### YOUR INSTRUCTIONS
Search the entries below. Return every line that has "Given" in it.

### EXTRACTED INFORMATION
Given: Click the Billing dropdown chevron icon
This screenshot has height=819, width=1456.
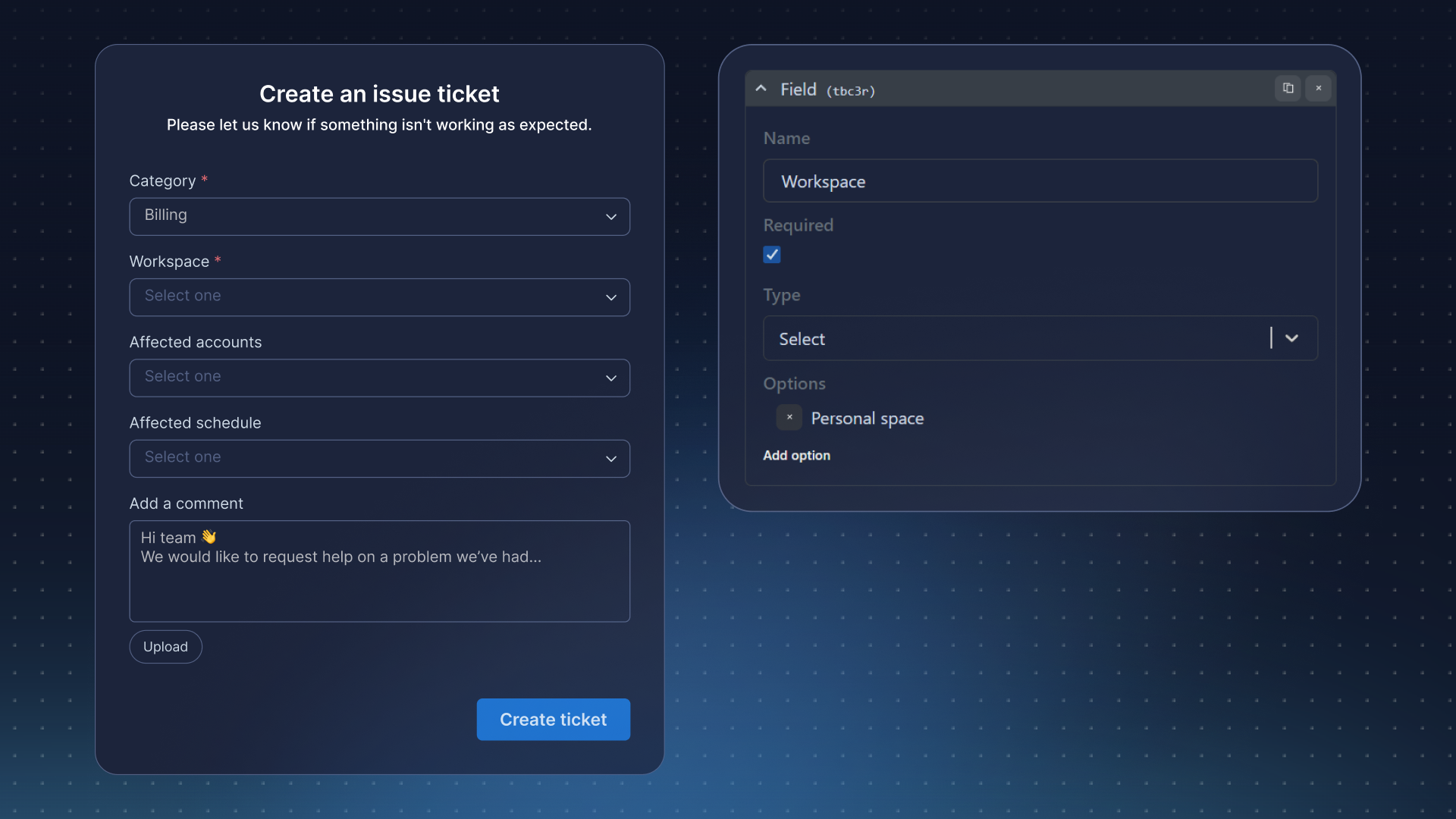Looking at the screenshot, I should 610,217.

--

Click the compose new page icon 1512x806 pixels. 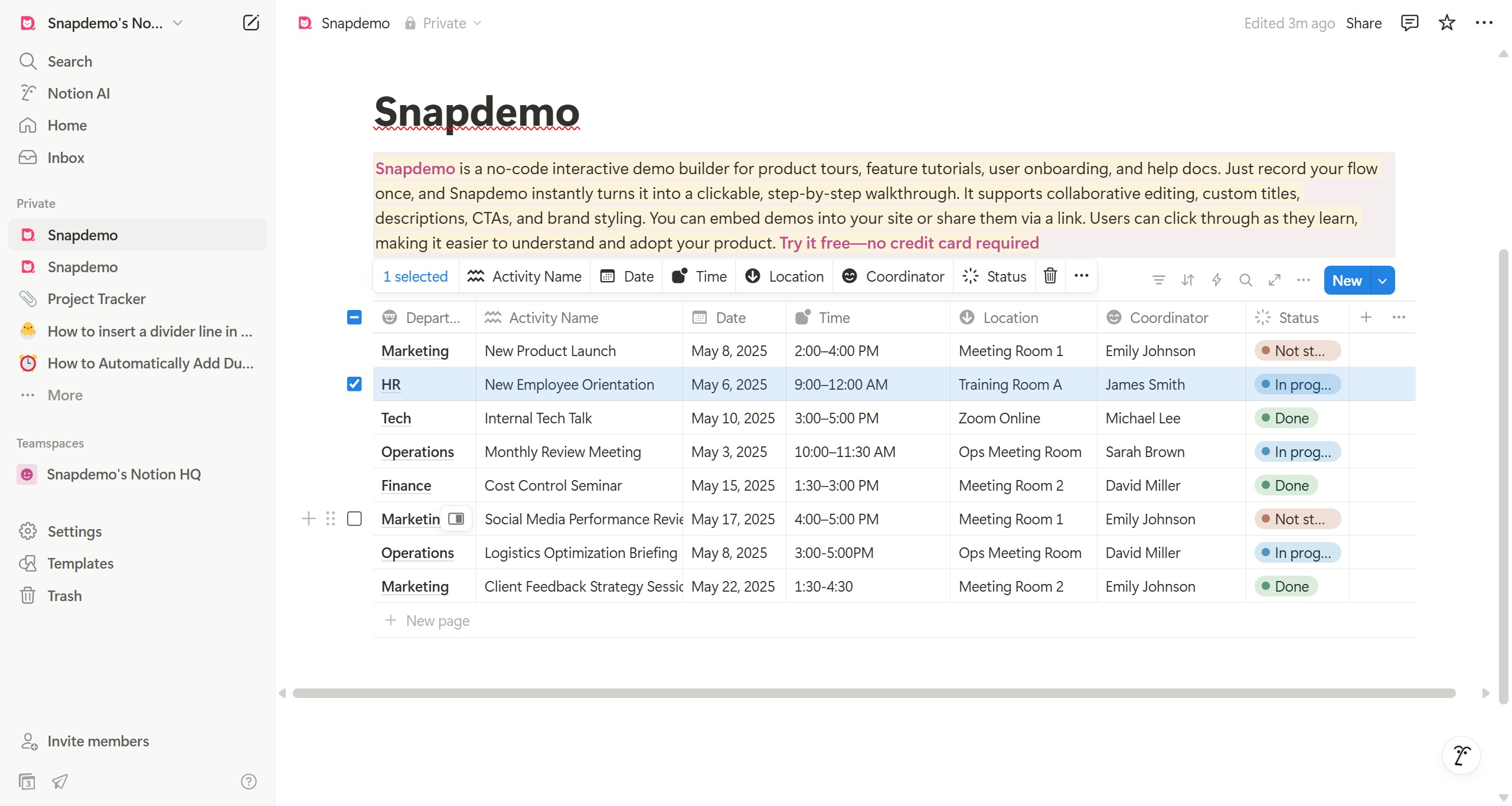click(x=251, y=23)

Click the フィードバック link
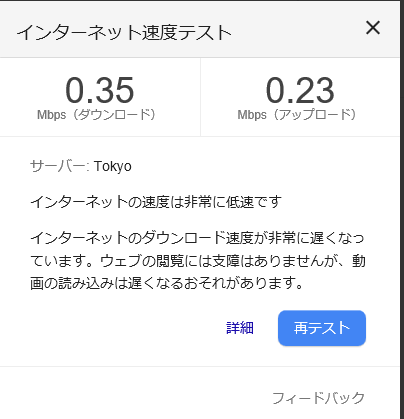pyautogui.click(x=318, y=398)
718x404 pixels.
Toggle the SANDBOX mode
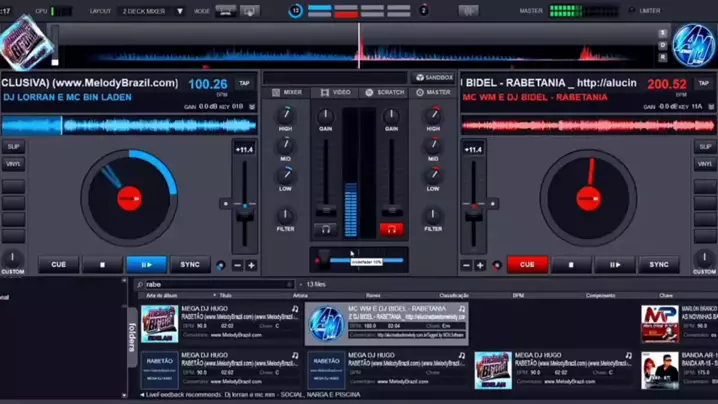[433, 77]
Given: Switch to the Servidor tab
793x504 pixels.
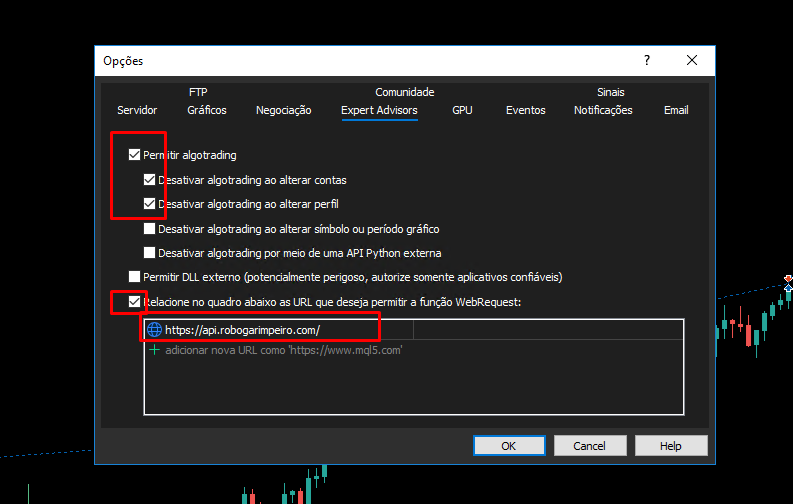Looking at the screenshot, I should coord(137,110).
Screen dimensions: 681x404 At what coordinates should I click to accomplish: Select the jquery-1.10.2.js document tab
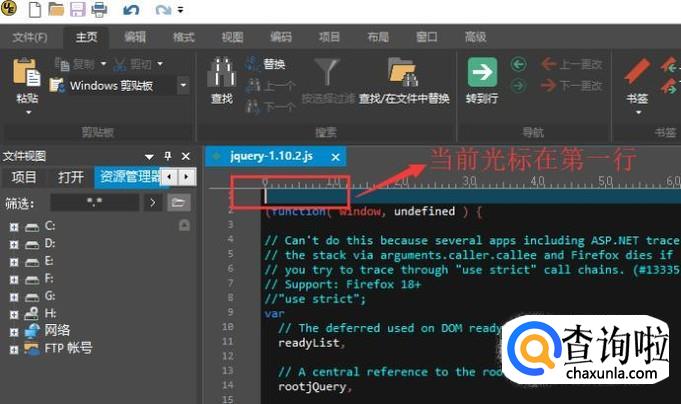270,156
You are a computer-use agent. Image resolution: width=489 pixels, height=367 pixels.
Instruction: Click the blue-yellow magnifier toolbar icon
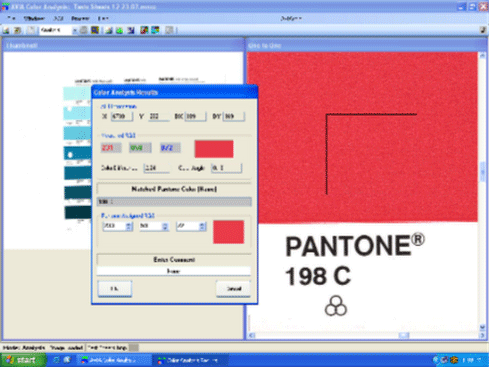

==

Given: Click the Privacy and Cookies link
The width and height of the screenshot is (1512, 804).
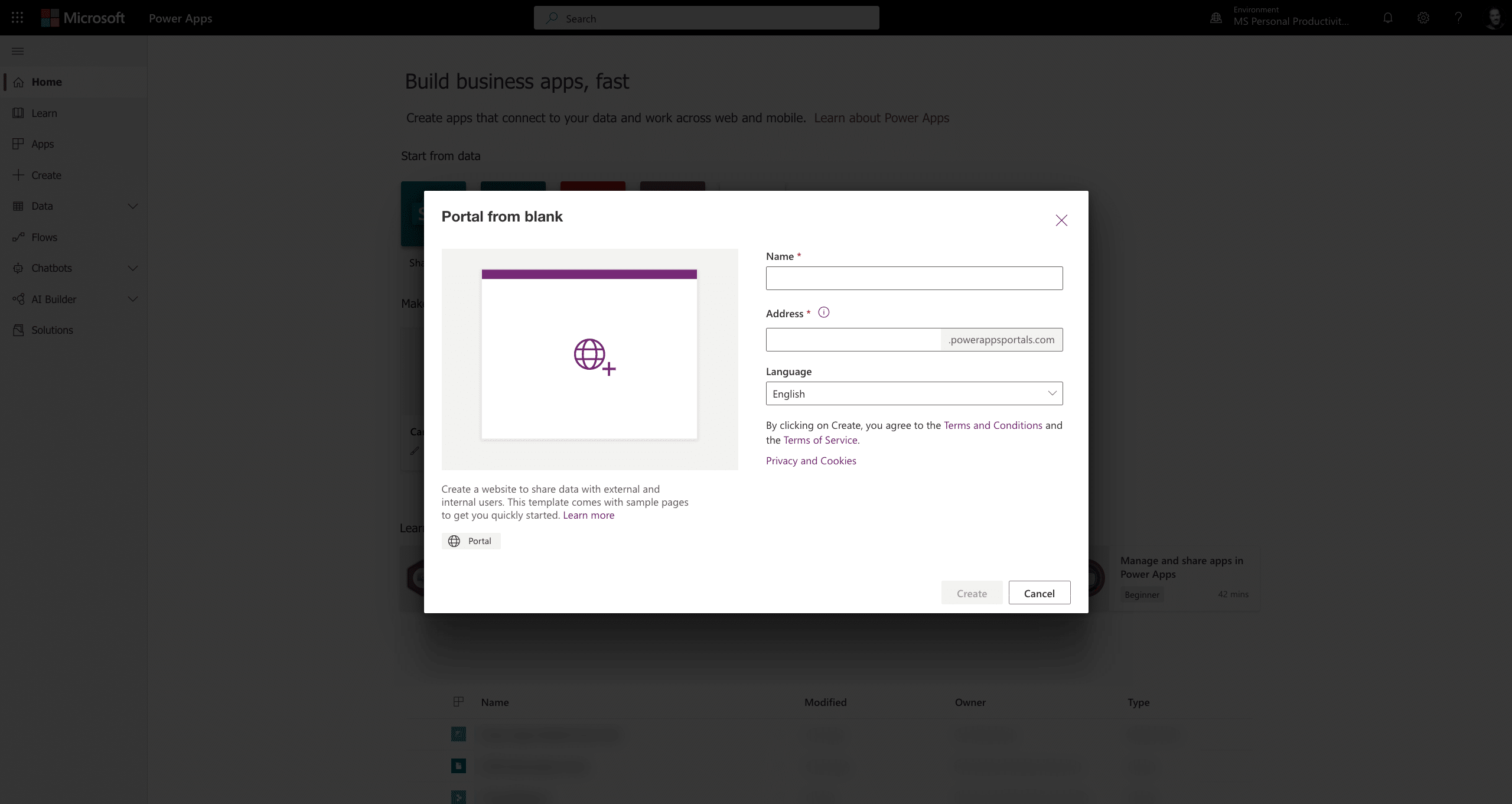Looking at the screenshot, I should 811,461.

### SOLUTION FOR THIS EXERCISE
Given: Click the Billing dropdown chevron icon
Given: Switch to the Servidor tab
Given: Click the Privacy and Cookies link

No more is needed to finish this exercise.